### Yazılı Görev 1:
Kaynak alıntıya göre makam-ı Mahmud sofrasından akan şeyleri sırala.
### Yazılı Görev 2:
Kaynak alıntıda salâtın ne demek olduğu söyleniyor?
### Yazılı Görev 3:
Kaynak alıntıda "Üstad Bediüzzaman Said" ile başlayıp "ihtiyaç göstermiştir.’ diyor." sözlerine kadar süren bölümü, "Üstad" adını "Üstat" olarak değiştirerek yeniden yaz.

### Kaynak Alıntı:
========

Üstad Bediüzzaman Said Nursi Hazretleri yazdığı bir Mektupta anlattığı üzere kendisine Peygamberimize (S.A.V.) çokca getirilen salavat ve selâmın hikmet ve sırrı soruluyor. Üstad “Resûl-i Ekrem Aleyhisselâm, nihâyet derecede rahmete mazhar olduğu halde, nihayetsiz salâvâta ihtiyaç göstermiştir. Çünkü, Resûl-i Ekrem Aleyhisselam bütün ümmetin dertleriyle alâkadar ve saadetleriyle nasipdardır. Nihayetsiz istikbalde, ahirette ebedî hayatta, nihayetsiz durumlara maruz kalacak ümmetin bütün saadetleriyle alâkadarlığının ihtiyacındandır ki, nihayetsiz salavâta ihtiyaç göstermiştir.’ diyor.
Biz salâtü selam getirmekle, Efendimizin (S.A.V.) şefaat dairesinin genişlemesine yardımcı oluyoruz. Çünkü salât, rahmet demektir. Bizim salât okumalarımız Onun hakkındaki merhamet tecellisini hem artırıyor, hem şefaat dairesini genişletiyor.
Üstad Hazretleri bu hususta Mesnev-î Nuriye’de şöyle diyor:
“Efendimizin (S.A.V.) makam-ı Mahmud’u, İlâhi ve Rabbanî bir sofra hükmündedir. Evet, tevzi edilip dağıtılan lütuflar, feyizler, nimetler o sofradan akıyor. Resûl-ü Ekreme (S.A.V.) okunan salâvat-ı şerife o sofraya edilen dâvete icabettir. Aynı şekilde, salavât getiren kimse, Peygamber Efendimizin Zâtını (S.A.V.) bir sıfatla tavsif ettiği zaman, o sıfatın nereye taalluk ettiğini düşünsün ki, tekrar ve tekrar salâvat getirmeye şevkini arttırsın.” (Hubab)
Peygamber Efendimizin (S.A.V.) Miracı; halktan Hakka gitmesi itibariyle velayettir; Haktan halka beş vakit namaz gibi emirler getirmesi itibariyle Risâlettir (Peygamberliktir).

========

Arayüz öğesi kayıtları
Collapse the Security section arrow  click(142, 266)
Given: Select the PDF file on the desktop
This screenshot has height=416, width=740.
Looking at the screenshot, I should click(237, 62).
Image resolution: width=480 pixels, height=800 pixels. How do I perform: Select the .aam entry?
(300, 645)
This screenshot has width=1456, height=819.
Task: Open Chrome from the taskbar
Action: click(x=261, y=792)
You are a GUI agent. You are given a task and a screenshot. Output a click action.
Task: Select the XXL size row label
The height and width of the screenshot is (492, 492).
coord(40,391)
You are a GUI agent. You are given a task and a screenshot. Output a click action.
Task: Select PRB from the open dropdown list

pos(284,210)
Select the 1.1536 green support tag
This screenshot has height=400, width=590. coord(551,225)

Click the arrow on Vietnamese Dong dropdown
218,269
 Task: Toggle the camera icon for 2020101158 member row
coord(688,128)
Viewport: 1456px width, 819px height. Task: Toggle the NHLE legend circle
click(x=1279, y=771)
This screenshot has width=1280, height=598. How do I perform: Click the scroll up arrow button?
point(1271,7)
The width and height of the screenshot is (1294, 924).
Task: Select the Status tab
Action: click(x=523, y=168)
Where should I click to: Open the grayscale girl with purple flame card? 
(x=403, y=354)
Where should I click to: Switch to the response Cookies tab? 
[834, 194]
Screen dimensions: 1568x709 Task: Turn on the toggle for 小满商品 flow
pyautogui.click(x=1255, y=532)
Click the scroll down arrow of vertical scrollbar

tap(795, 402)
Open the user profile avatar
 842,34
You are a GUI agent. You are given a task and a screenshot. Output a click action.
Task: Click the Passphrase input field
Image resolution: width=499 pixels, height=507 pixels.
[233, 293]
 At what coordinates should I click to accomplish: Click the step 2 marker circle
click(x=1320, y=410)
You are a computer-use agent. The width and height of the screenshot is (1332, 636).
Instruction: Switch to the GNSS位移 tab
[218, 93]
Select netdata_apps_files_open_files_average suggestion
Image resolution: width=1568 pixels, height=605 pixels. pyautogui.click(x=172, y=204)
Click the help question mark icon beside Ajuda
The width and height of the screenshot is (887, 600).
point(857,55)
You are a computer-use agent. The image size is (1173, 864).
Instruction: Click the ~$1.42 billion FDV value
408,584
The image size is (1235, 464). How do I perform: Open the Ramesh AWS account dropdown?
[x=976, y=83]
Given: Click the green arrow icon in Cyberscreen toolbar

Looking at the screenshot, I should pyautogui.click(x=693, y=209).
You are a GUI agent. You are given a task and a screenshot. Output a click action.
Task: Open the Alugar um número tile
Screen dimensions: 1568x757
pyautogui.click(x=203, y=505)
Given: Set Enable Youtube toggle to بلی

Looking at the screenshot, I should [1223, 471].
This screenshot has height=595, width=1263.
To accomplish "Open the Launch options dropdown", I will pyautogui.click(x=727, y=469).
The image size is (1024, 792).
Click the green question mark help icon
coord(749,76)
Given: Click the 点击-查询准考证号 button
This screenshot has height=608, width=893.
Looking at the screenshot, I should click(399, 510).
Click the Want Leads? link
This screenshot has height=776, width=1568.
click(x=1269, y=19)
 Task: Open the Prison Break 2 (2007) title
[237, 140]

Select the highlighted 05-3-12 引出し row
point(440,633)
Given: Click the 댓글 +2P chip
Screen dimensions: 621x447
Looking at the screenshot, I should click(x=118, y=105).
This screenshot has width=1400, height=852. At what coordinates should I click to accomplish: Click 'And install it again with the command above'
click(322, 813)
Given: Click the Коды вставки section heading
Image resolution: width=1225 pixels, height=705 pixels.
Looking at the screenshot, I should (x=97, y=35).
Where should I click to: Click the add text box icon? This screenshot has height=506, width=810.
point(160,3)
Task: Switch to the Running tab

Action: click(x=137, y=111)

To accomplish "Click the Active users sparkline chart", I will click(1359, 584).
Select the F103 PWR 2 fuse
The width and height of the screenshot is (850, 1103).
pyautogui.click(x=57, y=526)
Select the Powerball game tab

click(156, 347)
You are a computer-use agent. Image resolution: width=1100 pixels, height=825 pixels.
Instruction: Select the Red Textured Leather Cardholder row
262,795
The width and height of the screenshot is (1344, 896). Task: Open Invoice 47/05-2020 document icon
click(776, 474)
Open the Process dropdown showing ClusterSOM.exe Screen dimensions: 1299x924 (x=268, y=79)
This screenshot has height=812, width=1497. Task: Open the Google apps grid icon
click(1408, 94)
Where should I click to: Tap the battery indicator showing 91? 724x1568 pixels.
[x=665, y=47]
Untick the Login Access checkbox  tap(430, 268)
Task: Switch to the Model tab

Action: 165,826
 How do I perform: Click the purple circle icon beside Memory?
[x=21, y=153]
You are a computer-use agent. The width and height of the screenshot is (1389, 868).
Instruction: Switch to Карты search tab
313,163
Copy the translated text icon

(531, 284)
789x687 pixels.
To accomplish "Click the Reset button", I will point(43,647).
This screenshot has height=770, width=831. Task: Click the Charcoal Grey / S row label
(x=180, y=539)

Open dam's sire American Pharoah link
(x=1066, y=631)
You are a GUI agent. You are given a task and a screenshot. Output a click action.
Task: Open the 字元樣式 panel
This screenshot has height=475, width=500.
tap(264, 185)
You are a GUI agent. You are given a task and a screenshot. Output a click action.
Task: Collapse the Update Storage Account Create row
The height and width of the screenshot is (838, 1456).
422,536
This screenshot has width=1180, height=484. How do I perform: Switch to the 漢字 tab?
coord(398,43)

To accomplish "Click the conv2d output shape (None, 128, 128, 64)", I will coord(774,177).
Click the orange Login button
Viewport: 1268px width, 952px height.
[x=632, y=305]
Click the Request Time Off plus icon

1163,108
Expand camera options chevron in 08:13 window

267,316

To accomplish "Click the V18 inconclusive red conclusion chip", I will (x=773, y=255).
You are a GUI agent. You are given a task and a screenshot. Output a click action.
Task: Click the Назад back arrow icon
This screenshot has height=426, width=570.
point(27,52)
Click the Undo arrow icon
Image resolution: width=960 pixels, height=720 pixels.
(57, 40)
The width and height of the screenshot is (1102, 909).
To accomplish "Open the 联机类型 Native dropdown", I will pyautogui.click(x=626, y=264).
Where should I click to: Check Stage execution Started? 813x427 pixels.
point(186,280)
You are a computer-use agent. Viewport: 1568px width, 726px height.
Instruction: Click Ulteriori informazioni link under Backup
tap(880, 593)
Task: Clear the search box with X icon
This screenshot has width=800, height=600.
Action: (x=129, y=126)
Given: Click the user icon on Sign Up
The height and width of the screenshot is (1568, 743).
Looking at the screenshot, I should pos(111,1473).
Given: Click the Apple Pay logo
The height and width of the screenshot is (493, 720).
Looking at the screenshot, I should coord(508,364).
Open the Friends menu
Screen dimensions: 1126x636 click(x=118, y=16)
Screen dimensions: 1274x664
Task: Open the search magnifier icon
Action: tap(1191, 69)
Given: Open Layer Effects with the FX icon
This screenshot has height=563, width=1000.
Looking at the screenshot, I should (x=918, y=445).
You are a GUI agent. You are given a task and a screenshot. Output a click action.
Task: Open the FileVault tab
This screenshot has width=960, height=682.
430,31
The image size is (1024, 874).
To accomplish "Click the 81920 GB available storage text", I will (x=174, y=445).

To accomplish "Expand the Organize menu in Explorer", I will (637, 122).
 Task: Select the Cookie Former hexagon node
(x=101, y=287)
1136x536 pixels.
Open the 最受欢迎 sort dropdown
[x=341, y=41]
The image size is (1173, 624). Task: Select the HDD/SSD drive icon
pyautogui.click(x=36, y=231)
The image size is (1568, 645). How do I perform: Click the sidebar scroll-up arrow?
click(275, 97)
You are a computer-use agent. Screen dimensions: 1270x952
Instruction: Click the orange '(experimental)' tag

========

### Görev Yanıtı 1:
Lütuflar, feyizler, nimetler.

### Görev Yanıtı 2:
Salât, rahmet demektir.

### Görev Yanıtı 3:
Üstat Bediüzzaman Said Nursi Hazretleri yazdığı bir Mektupta anlattığı üzere kendisine Peygamberimize (S.A.V.) çokca getirilen salavat ve selâmın hikmet ve sırrı soruluyor. Üstat “Resûl-i Ekrem Aleyhisselâm, nihâyet derecede rahmete mazhar olduğu halde, nihayetsiz salâvâta ihtiyaç göstermiştir. Çünkü, Resûl-i Ekrem Aleyhisselam bütün ümmetin dertleriyle alâkadar ve saadetleriyle nasipdardır. Nihayetsiz istikbalde, ahirette ebedî hayatta, nihayetsiz durumlara maruz kalacak ümmetin bütün saadetleriyle alâkadarlığının ihtiyacındandır ki, nihayetsiz salavâta ihtiyaç göstermiştir.’ diyor.